Nie styl, a wynik – wreszcie trzy punkty zostają w Łodzi. ŁKS Łódź – GKS Katowice 1:0
Nie było to piękne spotkanie, jednak piłkarzom Łódzkiego Klubu Sportowego udało się wreszcie osiągnąć upragniony rezultat – wygrali z GKS-em Katowice, a trzy punkty zostają na Stadionie Króla.
W składzie wystawionym na spotkanie z GKS-em pojawiło się kilka zmian względem jedenastki, która wybiegła na murawę w Opolu, w zeszłym tygodniu. Do bramki powrócił Marek Kozioł, który od meczu z Arką Gdynia zmagał się z urazem biodra. Na środku obrony pojawił się Jan Sobociński, zaś Mieszko Lorenc usiadł na ławce rezerwowych. Oskar Koprowski powrócił na pozycję stopera, a jego miejsce na defensywnej pomocy zajął Maksymilian Rozwandowicz. Na lewym skrzydle pojawił się Ricardinho, który zastąpił tam Macieja Wolskiego, zaś na szpicy Maciej Radaszkiewicz zmienił Stipe Juricia.
Pierwsze minuty spotkania przebiegały spokojnie. Mecz kontrolowali Ełkaesiacy, jednak GieKSa nie pozwalała im na stworzenie skutecznej akcji pod bramką. Ładnym strzałem sprzed pola karnego popisał się Antonio Dominguez, jednak Królczykowi udało się go wybronić. Po stronie gości dobrze przedstawił się Adrian Błąd, który zagroził bramce łodzian po rajdzie przeprowadzonym prawą stroną boiska. Dobra sytuacja nadarzyła się w 13. minucie spotkania, kiedy po faulu na Macieju Radaszkiewiczu sędzia odgwizdał rzut wolny niedaleko pola karnego. Do piłki podszedł Pirulo, który spróbował bezpośredniego uderzenia na bramkę, jednak futbolówka minimalnie minęła poprzeczkę.

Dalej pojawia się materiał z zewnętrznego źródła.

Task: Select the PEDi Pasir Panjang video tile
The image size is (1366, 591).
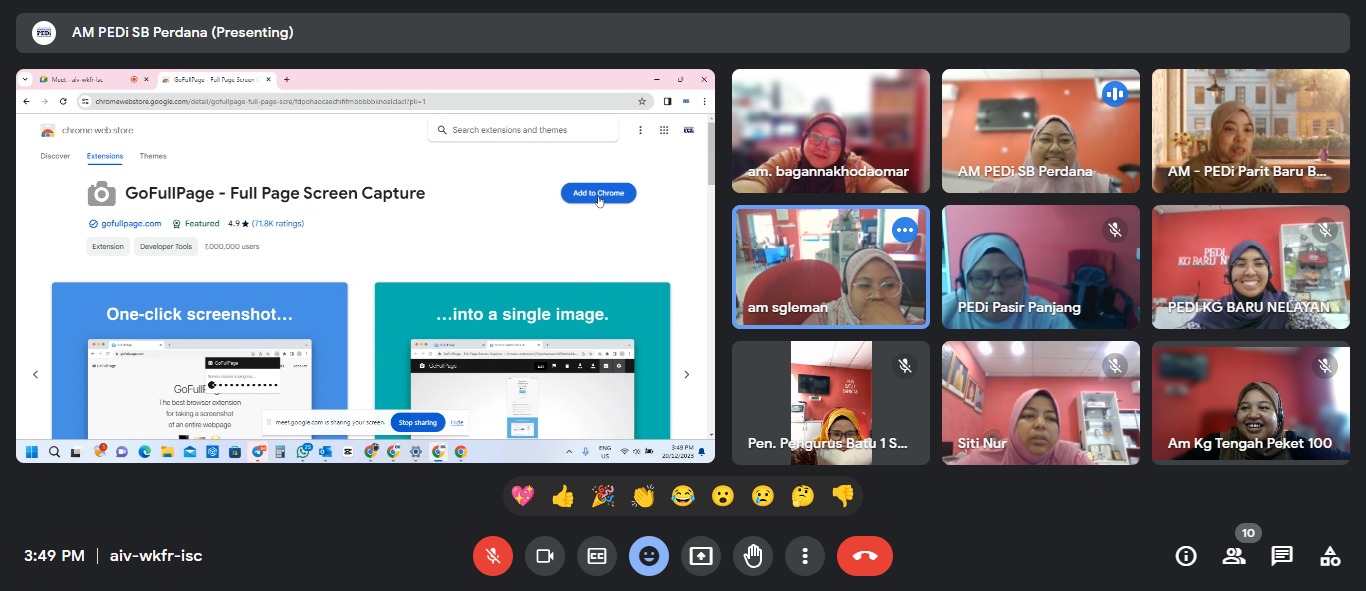Action: point(1040,266)
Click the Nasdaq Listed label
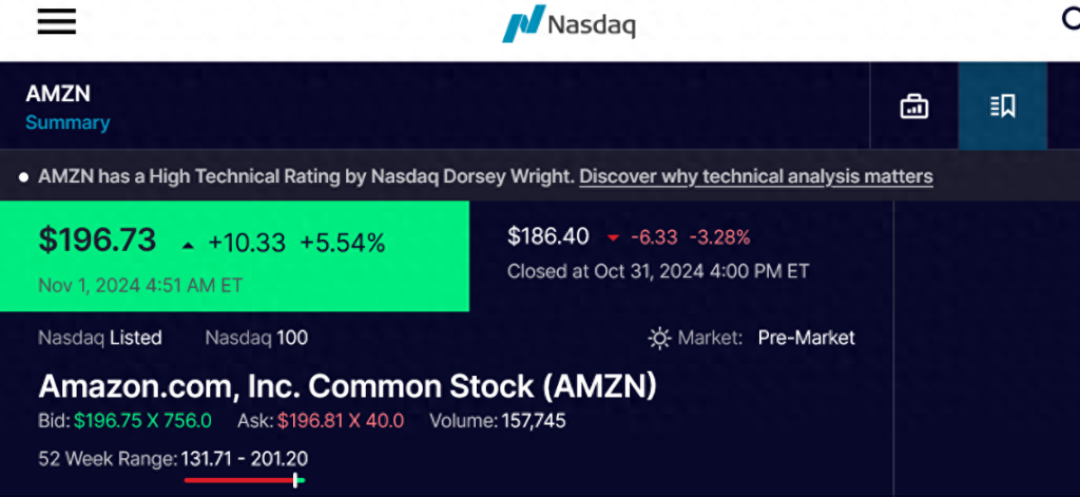Viewport: 1080px width, 497px height. pyautogui.click(x=100, y=338)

W 15. minucie blisko stuprocentowej okazji był Filip Szymczak, który po prostopadłej piłce między obrońcami wybiegał sam na sam z Markiem Koziołem. Pożar ugasił Mateusz Bąkowicz, który w ostatniej chwili dobiegł do napastnika i wybił mu piłkę wprost spod nóg, Chwilę później bliski strzelenia bramki był Szwedzik, jednak spudłował, posyłając piłkę obok słupka. Ten sam zawodnik w 18. minucie odebrał piłkę Oskarowi Koprowskiemu centralnie przy linii pola karnego, po czym stoper starł się z nim, powalając go na ziemię. Sędzia początkowo pokazał jedynie żółtą kartkę, jednak po użyciu systemu VAR anulował kartonik, nie odgwizdując także rzutu karnego. Dla „Rycerzy Wiosny” był to zastrzyk motywacji, po którym przeszli do ofensywy – już minutę później kolejny raz uderzyć sprzed pola próbował Dominguez, jednak ta próba była gorsza, piłka przeleciała obok bramki.
fot. Łukasz Żuchowski
Ełkaesiacy w ostatnim kwadransie pierwszej połowy dyktowali tempo gry, jednak nie mogli sforsować zasieków zastawionych przez „Trójkolorowych” przed ich bramką. Zagrożenie za to stwarzali sami goście, którzy wyglądali bardzo sprawnie w kontratakach, wyprowadzanych błyskawicznie po przechwycie piłki. Dobrą sytuację mieli biało-czerwono-biali po rzucie wolnym, kiedy główkował Koprowski, jednak futbolówka minęła bramkę. „Rycerze Wiosny” mieli szansę wyjścia na prowadzenie w doliczonym czasie gry, jednak nie udało im się przekuć rzutu wolnego na bramkę – bezpośrednie uderzenie Pirulo minęło słupki gości.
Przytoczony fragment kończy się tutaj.